### Extrait fourni
Dans le hall, nous attendons quelques instants. Nous nous observons les uns les autres, toujours avec ce petit sourire. Bien vrai qu’il y avait plus de mamans que de papas, je ne pus m’empêcher de remarquer qu’il y avait vraiment beaucoup de papas présents. Plus que dans les écoles de mon enfance.
Comme la très grande majorité des quartiers au pays, nous sommes dans un fief de la classe moyenne. Les petits ont des vêtements avec l’effigie de leurs héros : Spiderman, Batman, la Reine des neiges, Princesse Sofia… Certains portent déjà leur sac d’école qu’ils matcheront à la rentrée des classes avec leur boîte à lunch. Quant aux parents, ils ont sur le dos ce dont ils ont besoin pour bien fonctionner, selon leurs cultures et leurs activités du jour: des tailleurs, des robes d’été, des costumes trois pièces, des voiles, des shorts, des djellabas, des polos, des t-shirts… Mais le même petit sourire car la même grande mission.
Nous sommes accueillis dans le gymnase et le personnel se présenta, nous souhaita la bienvenue. Le jaune sur le mur me ramena aux grandes salles de l’école de mon enfance. Jaune comme le sable doré du Sahel.
Il a été demandé aux enfants d’intégrer des petits groupes en cherchant, sur les différentes listes, leur prénom écrit sur un joli post-it amusant à mettre sur leur chandail. Je lis sur le mur : Laetitia, Alexandre, Aïcha, Thierry, Mamadou, Noémie, Vinh... Un éducateur les attendait dans chaque groupe, un grand sourire aux lèvres, son prénom affiché sur son chandail. Les échanges pouvaient commencer.
Les enfants se mirent en rang, les deux mains sur les épaules du camarade qui se trouvait devant soi. Quelques-uns ne voulaient pas quitter leurs parents. Et pourtant, il faudra un jour que l’envol se fasse. Curieux de découvrir ce nouvel endroit dont on leur avait tant parlé, nos bambins se rendirent au pas dans les salles de classe où ils firent des activités avec leurs éducateurs du jour. Pendant ce temps, les parents avaient eu droit à une présentation générale de l’établissement et de son fonctionnement.

### Jeu de données

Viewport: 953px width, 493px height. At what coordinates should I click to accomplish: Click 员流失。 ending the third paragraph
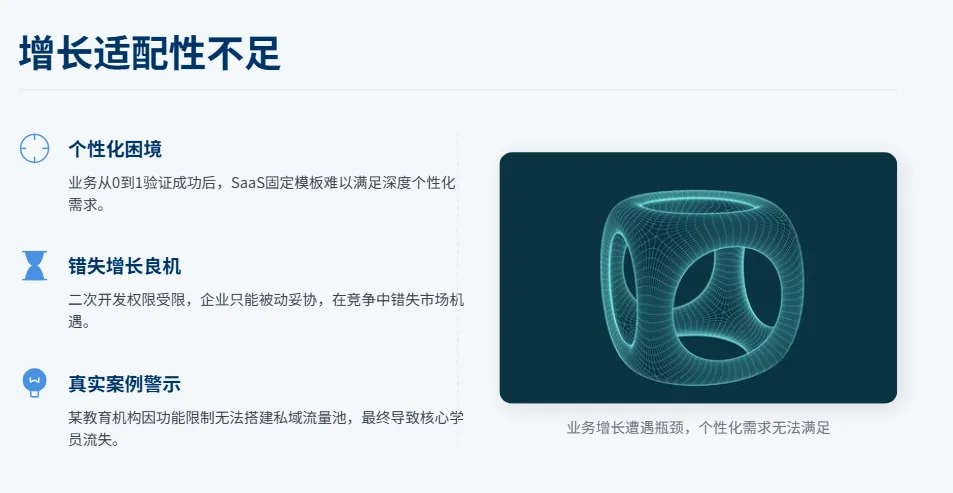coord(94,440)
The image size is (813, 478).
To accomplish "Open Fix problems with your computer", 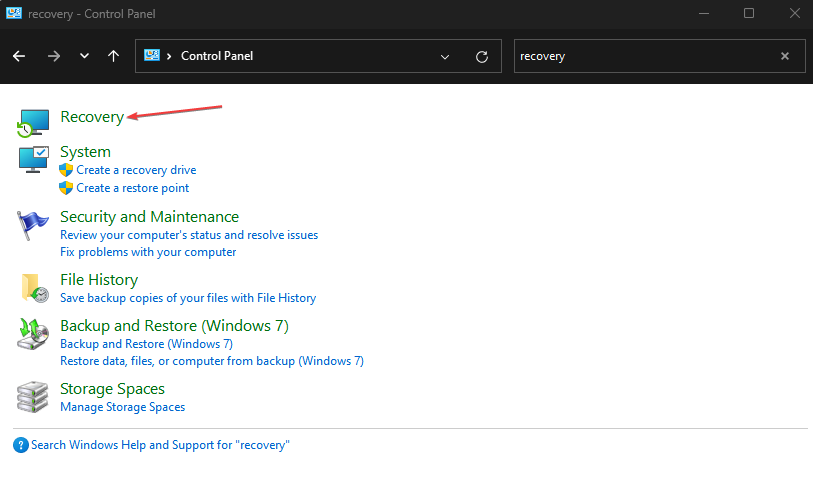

### Consignes
1. Recopiez fidèlement le passage de l'extrait sur la rentrée scolaire qui commence par « Les enfants se » et se poursuit jusqu'à « de son fonctionnement. ».
2. D'après l'extrait sur la rentrée scolaire, quelle est la couleur du mur du gymnase ?

### Corrigés détaillés
1.
Les enfants se mirent en rang, les deux mains sur les épaules du camarade qui se trouvait devant soi. Quelques-uns ne voulaient pas quitter leurs parents. Et pourtant, il faudra un jour que l’envol se fasse. Curieux de découvrir ce nouvel endroit dont on leur avait tant parlé, nos bambins se rendirent au pas dans les salles de classe où ils firent des activités avec leurs éducateurs du jour. Pendant ce temps, les parents avaient eu droit à une présentation générale de l’établissement et de son fonctionnement.

2. Le mur est jaune, comme le sable doré du Sahel.